Functional Assessment with MP-1 Microperimetry
Each patient in this sub-analysis was contacted by telephone about follow-up imaging, and 42 patients consented to microperimetry testing. Retinal sensitivity was measured using the Microperimeter-1 (NIDEK, Vigonza, Italy) in both the study and control eye. The MP-1 protocol used a 4-2 threshold strategy with a Goldman III stimulus (200 ms) to test 33 locations in the central 20°, with a white background and a maximal stimulus of 20 dB. Images were analyzed by measuring mean sensitivity of the study and fellow eyes. In addition, each scan was manually reviewed for focal reductions in sensitivity particularly in the area of DONFL.
Statistical Analysis
All statistical analysis was performed using JMP Pro 12.1.0 Software (SAS Institute, Cary, NC, USA). Fisher’s exact test was performed to determine the association between categorical factors (e.g., choice of surgical instrument) and development of DONFL appearance. The two-tailed t-test was used to determine the association between microarchitectural measurements and development of DONFL appearance, as well as to determine the association between DONFL appearance and mean sensitivity on microperimetry analysis. A P value of <0.01 was considered statistically significant for microarchitectural measurements, and a P value of <0.05 was considered statistically significant for all other tests.
Results
Demographics and Clinical Characteristics
Ninety-five eyes from ninety-six patients were included in the study (Table 1). Preoperative diagnosis included epiretinal membrane (ERM) in 54 eyes (57%), macular hole (MH) in 41 eyes (43%).
Table 1.
Clinical and demographic data of patients undergoing membrane peeling procedures in the PIONEER study.
| Gender | |
| Male | 41 (43%) |
| Female | 54 (57%) |
|
| |
| Age (median) | 67 (Range: 33-86) |
|
| |
| Mean Preoperative Visual Acuity | 20/88 (Range: 20/25-20/2000) |
|
| |
| Lens status | |
| Phakic | 71 (75%) |
| Pseudophakic | 24 (25%) |
|
| |
| Preoperative Diagnosis | |
| Epiretinal Membrane | 54 (57%) |
| Macular Hole | 41 (43%) |
Perioperative Factor Analysis
The OCT-defined prevalence of DONFL at 6 months was 36% (Table 2). DONFL appearance occurred in 13.0% of eyes with ERM and 65.9% of eyes with MH (p = 0.003). In the MH group, forceps-only peeling was performed in 37% (15/41) of cases, compared to 63% (26/41) of cases with combined diamond-dusted membrane scraper and forceps peeling. In the ERM group, forceps-only peeling was performed in 52% (28/54) of cases, and combined peeling was performed in 48% (26/54) of cases. DONFL appearance was identified in 32.6% of eyes with forceps-only peeling and in 38.5% of eyes with combined diamond-dusted membrane scraper and forceps peeling (p = 0.67).
Table 2.
Perioperative factor analysis of patients with and without development of DONFL appearance.

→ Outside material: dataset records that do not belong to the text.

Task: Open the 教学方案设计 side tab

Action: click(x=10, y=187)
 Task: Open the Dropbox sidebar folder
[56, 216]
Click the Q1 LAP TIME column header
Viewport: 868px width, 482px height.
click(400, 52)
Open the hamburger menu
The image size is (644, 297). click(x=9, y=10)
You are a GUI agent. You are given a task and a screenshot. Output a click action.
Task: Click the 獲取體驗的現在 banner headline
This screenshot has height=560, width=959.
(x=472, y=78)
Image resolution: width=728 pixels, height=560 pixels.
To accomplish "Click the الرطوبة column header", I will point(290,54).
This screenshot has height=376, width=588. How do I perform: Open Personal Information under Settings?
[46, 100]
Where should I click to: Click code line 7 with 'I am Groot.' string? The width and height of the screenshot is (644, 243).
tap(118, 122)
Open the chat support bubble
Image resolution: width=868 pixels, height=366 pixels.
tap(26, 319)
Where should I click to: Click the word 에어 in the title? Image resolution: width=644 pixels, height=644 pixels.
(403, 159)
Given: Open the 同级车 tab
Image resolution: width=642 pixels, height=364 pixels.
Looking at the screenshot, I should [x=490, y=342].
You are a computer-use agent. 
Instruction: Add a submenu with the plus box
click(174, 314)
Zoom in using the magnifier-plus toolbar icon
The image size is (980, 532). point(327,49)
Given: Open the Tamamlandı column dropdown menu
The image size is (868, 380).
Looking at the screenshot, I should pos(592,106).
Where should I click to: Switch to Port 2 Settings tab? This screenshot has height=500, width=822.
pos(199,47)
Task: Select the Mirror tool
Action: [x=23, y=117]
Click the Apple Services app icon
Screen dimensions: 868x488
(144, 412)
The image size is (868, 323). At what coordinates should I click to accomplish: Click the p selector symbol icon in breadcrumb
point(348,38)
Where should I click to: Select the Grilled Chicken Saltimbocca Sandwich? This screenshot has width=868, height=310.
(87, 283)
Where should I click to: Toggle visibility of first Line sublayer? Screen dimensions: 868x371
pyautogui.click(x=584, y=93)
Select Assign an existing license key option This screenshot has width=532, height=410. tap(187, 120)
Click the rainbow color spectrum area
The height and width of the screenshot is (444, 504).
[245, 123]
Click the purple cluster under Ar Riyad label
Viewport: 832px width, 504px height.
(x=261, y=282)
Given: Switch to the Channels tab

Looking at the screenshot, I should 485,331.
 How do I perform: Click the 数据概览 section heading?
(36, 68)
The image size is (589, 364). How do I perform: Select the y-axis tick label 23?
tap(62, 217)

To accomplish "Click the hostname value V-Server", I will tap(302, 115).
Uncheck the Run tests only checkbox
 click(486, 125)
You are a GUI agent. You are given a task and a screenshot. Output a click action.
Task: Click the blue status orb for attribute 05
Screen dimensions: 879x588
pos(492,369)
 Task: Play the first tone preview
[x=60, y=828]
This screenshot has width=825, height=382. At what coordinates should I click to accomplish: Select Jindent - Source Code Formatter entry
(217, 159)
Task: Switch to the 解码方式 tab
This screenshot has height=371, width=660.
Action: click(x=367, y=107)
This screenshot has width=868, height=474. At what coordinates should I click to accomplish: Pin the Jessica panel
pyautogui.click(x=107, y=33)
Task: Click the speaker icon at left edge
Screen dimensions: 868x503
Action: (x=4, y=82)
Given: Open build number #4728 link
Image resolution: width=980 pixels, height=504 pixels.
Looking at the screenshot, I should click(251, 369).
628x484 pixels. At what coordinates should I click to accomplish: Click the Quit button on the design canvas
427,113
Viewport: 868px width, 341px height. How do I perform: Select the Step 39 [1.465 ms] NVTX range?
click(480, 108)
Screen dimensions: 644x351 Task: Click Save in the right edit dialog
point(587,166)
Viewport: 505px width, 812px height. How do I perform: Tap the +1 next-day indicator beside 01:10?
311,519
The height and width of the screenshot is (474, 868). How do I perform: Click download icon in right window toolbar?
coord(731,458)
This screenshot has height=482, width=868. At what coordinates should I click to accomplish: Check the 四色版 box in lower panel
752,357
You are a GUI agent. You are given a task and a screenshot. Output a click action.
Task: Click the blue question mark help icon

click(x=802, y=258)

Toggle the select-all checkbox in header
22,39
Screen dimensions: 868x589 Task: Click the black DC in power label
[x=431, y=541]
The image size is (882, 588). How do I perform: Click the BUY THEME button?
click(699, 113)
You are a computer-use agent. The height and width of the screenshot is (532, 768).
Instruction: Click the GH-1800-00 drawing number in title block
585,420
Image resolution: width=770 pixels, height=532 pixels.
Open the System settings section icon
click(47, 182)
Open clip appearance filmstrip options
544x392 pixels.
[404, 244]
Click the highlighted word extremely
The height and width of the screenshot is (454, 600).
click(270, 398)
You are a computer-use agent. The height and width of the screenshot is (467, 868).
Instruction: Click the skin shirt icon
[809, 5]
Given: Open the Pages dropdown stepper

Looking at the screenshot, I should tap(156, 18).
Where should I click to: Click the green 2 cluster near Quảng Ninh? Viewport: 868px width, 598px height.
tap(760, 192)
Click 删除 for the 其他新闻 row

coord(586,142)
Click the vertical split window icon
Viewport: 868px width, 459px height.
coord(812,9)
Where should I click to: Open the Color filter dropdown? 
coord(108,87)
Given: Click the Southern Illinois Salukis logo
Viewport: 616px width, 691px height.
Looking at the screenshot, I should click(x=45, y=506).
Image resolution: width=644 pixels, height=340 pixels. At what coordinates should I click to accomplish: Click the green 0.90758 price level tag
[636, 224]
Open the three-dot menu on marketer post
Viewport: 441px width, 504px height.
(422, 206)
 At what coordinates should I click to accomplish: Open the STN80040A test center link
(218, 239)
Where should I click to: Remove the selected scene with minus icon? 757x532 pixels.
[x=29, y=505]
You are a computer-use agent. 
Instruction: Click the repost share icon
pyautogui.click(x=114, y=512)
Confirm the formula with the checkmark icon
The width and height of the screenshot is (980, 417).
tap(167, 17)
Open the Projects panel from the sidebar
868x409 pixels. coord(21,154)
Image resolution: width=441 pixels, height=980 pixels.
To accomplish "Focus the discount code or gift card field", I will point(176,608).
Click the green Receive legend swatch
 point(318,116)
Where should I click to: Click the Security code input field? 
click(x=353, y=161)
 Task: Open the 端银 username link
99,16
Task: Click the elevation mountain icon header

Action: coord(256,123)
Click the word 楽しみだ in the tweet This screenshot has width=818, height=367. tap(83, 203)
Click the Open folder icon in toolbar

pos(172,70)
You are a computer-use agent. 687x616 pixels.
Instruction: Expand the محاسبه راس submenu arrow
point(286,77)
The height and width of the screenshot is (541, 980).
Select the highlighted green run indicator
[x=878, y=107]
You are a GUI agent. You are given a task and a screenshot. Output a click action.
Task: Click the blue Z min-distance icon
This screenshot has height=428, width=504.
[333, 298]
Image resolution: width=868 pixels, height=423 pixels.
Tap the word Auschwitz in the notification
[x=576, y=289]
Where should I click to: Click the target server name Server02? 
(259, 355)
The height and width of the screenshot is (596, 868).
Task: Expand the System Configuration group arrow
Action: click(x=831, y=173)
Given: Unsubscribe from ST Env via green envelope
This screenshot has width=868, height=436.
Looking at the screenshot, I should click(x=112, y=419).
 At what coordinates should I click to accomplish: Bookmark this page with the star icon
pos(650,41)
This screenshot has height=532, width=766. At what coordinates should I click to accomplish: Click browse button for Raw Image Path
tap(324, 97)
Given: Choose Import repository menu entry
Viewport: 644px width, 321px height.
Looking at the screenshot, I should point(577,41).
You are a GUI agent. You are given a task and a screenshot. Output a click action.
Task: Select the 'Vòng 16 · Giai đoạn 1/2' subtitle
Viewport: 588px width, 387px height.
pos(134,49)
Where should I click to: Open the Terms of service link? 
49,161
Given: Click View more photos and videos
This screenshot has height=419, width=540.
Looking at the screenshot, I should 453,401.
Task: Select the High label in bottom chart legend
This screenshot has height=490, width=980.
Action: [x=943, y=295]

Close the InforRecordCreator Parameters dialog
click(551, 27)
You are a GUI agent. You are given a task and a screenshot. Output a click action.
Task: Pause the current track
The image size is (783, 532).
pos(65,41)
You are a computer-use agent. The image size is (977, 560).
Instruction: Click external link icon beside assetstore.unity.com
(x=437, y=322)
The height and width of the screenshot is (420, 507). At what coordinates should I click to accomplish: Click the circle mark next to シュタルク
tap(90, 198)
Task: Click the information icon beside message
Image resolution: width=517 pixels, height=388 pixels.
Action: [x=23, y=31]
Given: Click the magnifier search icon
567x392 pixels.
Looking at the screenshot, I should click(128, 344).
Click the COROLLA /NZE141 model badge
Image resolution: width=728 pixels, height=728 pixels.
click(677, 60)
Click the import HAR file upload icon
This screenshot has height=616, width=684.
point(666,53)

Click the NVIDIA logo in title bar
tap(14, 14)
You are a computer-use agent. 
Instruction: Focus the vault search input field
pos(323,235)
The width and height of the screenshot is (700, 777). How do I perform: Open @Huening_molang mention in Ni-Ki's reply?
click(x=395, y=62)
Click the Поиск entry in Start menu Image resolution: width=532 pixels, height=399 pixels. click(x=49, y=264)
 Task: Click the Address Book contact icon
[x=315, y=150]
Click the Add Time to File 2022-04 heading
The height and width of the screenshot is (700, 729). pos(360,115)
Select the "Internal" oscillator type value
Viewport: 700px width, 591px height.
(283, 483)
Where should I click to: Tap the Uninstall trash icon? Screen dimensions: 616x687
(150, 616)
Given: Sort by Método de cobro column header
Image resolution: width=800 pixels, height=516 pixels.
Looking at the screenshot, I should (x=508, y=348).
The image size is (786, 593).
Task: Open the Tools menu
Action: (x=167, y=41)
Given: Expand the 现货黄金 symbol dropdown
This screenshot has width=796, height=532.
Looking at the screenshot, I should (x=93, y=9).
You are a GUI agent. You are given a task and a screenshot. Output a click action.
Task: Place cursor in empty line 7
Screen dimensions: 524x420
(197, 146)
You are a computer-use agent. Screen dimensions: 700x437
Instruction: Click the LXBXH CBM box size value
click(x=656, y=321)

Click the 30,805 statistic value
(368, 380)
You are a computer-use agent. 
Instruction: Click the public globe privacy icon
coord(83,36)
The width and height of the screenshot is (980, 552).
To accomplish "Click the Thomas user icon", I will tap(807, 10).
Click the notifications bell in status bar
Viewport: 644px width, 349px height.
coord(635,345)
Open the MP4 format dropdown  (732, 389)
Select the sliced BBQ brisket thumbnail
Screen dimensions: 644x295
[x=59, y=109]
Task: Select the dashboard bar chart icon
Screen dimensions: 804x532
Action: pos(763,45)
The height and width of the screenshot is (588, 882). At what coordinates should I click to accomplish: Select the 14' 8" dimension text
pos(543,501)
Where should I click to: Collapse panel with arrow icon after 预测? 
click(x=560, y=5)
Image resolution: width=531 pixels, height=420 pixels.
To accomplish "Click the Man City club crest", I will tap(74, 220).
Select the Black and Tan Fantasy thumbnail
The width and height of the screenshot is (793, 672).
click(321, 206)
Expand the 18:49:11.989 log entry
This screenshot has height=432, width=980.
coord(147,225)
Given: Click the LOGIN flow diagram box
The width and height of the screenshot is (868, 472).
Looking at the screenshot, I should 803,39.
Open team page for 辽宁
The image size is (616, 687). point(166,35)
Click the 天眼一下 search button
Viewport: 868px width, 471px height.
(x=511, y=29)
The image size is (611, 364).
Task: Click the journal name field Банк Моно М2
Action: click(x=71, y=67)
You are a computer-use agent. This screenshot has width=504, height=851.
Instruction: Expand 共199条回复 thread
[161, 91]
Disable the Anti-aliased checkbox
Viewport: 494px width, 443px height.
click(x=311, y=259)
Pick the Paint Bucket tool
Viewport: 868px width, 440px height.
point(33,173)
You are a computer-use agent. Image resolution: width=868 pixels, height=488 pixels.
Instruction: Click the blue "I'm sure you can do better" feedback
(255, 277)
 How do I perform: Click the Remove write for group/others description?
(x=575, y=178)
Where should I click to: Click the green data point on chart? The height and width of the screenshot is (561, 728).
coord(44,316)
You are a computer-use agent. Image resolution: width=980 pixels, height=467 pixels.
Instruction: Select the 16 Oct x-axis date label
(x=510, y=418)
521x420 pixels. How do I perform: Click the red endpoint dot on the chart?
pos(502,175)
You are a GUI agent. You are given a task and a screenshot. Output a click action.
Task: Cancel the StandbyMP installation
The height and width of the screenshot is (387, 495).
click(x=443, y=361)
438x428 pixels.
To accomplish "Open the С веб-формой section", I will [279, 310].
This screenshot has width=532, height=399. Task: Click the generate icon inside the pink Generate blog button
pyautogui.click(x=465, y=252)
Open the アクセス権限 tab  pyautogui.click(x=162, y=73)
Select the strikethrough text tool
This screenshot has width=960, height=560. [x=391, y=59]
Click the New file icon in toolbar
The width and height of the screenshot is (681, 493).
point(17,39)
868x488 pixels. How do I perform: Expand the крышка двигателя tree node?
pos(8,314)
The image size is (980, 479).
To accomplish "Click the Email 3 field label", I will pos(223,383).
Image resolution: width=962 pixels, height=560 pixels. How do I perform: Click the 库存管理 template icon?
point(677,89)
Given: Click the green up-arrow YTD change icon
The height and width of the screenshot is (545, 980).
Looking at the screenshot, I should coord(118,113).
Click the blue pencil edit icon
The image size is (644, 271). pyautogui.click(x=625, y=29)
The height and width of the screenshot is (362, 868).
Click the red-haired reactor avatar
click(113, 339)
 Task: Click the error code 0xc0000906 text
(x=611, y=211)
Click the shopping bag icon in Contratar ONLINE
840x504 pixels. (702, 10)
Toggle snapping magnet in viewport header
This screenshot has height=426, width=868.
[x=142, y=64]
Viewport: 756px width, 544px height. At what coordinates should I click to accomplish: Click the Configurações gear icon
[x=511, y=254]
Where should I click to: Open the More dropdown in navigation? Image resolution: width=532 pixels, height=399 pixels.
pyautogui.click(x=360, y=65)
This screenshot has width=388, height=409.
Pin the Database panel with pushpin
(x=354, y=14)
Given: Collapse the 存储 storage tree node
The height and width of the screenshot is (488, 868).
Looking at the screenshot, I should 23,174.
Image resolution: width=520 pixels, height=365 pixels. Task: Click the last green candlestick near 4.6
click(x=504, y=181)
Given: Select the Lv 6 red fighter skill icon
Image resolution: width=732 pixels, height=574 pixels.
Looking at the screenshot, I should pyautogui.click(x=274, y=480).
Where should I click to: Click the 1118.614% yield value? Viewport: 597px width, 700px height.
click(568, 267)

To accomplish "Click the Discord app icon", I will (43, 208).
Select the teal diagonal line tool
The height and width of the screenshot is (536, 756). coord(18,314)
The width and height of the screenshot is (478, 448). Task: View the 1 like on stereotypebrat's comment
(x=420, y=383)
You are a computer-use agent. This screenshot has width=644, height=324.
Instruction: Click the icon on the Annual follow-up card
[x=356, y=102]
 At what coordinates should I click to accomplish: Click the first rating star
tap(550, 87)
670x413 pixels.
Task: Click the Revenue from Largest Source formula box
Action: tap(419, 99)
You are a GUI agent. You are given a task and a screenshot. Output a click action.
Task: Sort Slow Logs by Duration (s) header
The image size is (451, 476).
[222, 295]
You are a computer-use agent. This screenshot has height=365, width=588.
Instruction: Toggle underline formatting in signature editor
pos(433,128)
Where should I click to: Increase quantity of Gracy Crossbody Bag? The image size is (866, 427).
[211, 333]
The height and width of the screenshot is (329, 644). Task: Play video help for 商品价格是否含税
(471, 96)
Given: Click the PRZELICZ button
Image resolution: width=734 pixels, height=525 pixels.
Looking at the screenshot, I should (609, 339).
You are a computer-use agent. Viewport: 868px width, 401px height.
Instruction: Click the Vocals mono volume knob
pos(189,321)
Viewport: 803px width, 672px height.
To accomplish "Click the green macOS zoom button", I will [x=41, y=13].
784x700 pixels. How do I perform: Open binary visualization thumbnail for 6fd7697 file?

| DONFL Appearance | No DONFL Appearance | P-value | |
|---|---|---|---|
|
| |||
| Preoperative Diagnosis | |||
| Macular Hole (%) | 65.9 | 34.1 | p <0.001 |
| Epiretinal Membrane (%) | 13.0 | 87.0 | |
|
| |||
| Membrane peeling technique | |||
| Forceps-only technique | 32.6 | 67.4 | p = 0.67 |
| DDMS/Forceps combined technique | 38.5 | 61.5 | |
|
| |||
| Inner Retinal Thickness (% change pre- to post-peel) | 10.8 | −10.7 | p = 0.003 |
Microarchitectural Analysis
The intraoperative percentage change in mean inner retinal (i.e., nerve fiber layer) thickness from pre-peel to post-peel was found to be +10.8% in eyes that developed DONFL appearance at follow-up, and −10.7% in eyes that did not develop DONFL appearance (Table 2). Alterations in middle retinal (i.e., ganglion cell layer, inner plexiform layer, outer plexiform layer), outer retinal (i.e., outer nuclear layer, EZ, RPE), and ellipsoid zone-retinal pigment epithelium thickness were not found to be significantly associated with the development of DONFL appearance.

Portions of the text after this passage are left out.